▶ TEXT EXCERPT
+ + +
When we do return to something that resembles normality, we will no doubt see a very different world on the other side. Certain sectors like the aviation industry and food & accommodation sectors have been hit particularly hard and face a long road to recovery. 

All eyes are on the government as it rallies to support many industries, and the public sector is part of these plans. From measures to help universities stabilise the admissions process in the autumn, to Matt Hancock’s announcement that £13.4 billion of NHS debt is to be written off, supporting public services remains a top priority.  

The public sector is worth its weight in gold 

While some sectors will be left reeling post-Covid19, and may never fully recover, the public sector is here to stay. We will always need health, housing, education and government services so they won’t be going anywhere.  

Public sector workers havbeen at the forefront of the crisis and proven invaluable throughout. Let’s hope the government now focuses on continual investment to enable us to build upon our exceptional public services, which are the cornerstone of our society. 

The challenges the whole sector has faced as a result of responding to Covid-19 may offer reason enough to take a step back, take some time out from firefighting (once things are more stable) and consider what the future of the sector as a whole should look like. Accelerating digital transformation and embracing a cultural change in the workplace are very real considerations for public sector leaders. Remote working has in some cases been forced upon the entire workforce. So how should it best be carried forward into “the new normal” while managing security risks and keeping strategic goals on track?
+ + +
▶ RECORDS SHOWN
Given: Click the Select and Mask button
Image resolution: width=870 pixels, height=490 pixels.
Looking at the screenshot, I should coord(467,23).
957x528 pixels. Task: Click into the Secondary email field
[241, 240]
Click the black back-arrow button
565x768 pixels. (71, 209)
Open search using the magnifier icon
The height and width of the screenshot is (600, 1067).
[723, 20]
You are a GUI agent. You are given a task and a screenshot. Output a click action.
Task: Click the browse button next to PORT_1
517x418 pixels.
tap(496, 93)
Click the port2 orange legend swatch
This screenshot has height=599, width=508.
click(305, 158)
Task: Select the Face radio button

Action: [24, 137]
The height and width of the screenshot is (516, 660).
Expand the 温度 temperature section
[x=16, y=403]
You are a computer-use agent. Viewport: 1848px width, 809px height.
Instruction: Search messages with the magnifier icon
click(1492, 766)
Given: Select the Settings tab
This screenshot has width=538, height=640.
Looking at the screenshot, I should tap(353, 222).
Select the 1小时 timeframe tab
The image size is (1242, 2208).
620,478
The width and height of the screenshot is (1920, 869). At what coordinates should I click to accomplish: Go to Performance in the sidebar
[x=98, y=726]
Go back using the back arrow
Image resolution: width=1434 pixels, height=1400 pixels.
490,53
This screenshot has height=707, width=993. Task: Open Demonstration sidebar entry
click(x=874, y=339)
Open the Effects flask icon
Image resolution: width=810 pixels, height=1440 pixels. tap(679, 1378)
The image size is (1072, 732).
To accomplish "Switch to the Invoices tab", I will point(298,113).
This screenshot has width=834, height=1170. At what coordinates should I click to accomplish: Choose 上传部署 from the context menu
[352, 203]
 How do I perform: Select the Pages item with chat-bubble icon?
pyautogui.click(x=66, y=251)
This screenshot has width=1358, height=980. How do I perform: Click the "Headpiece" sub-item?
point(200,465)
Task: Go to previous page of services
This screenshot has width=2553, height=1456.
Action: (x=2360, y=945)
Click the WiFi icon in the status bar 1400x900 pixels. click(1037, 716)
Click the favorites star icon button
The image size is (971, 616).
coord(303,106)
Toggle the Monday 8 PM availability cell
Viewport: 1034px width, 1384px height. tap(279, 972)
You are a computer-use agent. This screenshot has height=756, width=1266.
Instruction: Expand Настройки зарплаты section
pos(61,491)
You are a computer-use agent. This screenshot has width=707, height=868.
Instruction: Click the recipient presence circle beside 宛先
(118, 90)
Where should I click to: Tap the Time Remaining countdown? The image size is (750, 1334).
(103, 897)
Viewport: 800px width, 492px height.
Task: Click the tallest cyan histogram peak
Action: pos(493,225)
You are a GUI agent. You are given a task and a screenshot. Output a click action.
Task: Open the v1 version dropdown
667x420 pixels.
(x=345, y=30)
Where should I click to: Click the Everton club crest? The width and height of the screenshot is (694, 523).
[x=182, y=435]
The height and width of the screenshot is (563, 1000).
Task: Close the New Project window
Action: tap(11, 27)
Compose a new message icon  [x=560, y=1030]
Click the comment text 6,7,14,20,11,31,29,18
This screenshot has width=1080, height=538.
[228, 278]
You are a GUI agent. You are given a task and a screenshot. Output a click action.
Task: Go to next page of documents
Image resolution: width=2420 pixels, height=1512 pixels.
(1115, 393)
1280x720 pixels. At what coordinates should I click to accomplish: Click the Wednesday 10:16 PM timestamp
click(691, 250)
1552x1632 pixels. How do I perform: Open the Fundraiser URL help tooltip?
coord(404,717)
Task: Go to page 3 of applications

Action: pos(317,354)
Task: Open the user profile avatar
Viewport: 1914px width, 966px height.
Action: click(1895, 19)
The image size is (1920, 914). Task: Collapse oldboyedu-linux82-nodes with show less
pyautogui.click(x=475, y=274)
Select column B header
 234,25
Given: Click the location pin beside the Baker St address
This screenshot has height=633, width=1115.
+ + +
▶ PROMPT A
The public sector text names services that we will always need. List each of them.
▶ PROMPT B
Pick up the public sector text after its final question and keep writing it.
You won't need the records to do any of this.

▶ TASK RESULT A
health, housing, education, government services

▶ TASK RESULT B
There’s a lot we could learn from around the world. The former Soviet state of Estonia is one such learning point... particularly because it’s now recognised as the most advanced digital society in the world - not bad for a country that didn’t officially exist until 1991. Since then, they have been at the forefront of digital innovation, using technology to connect public services and operating on an entirely paperless basis, the system enables them to effectively switch on and switch off should the need arise. It’s a role model for the government of the 21st century.  

For example as a direct response to the unfurling Covid-19 crisis, the Estonian Patient Portal launched a new feature in a matter of days, helping take some of the pressure off doctors and nurses by letting people temporarily start their own sick leave in the system.  

In the education sector, as students across Europe transitioned to distance learning, Estonia and other Scandinavian providers of digital education tools banded together to offer their solutions for free to the whole world. This was made possible due to an established digital infrastructure that enabled them to adapt quickly. An example to us all. 

Through initiatives such as the TechForce19 challenge which supports vulnerable people, technology has been embraced as one of the best ways to support people throughout the crisis. And technology can be what helps public sector organisations adapt to the “new normal” of the future so that they can continue to function. Never before has connectivity and digital infrastructure been more important. From delivering virtual lessons to children or GP appointments via video conferencing or from communicating with citizens via social media, going digital has helped support the public sector through the initial emergency stage of the virus and no doubt will continue to do so throughout the uncertain months ahead.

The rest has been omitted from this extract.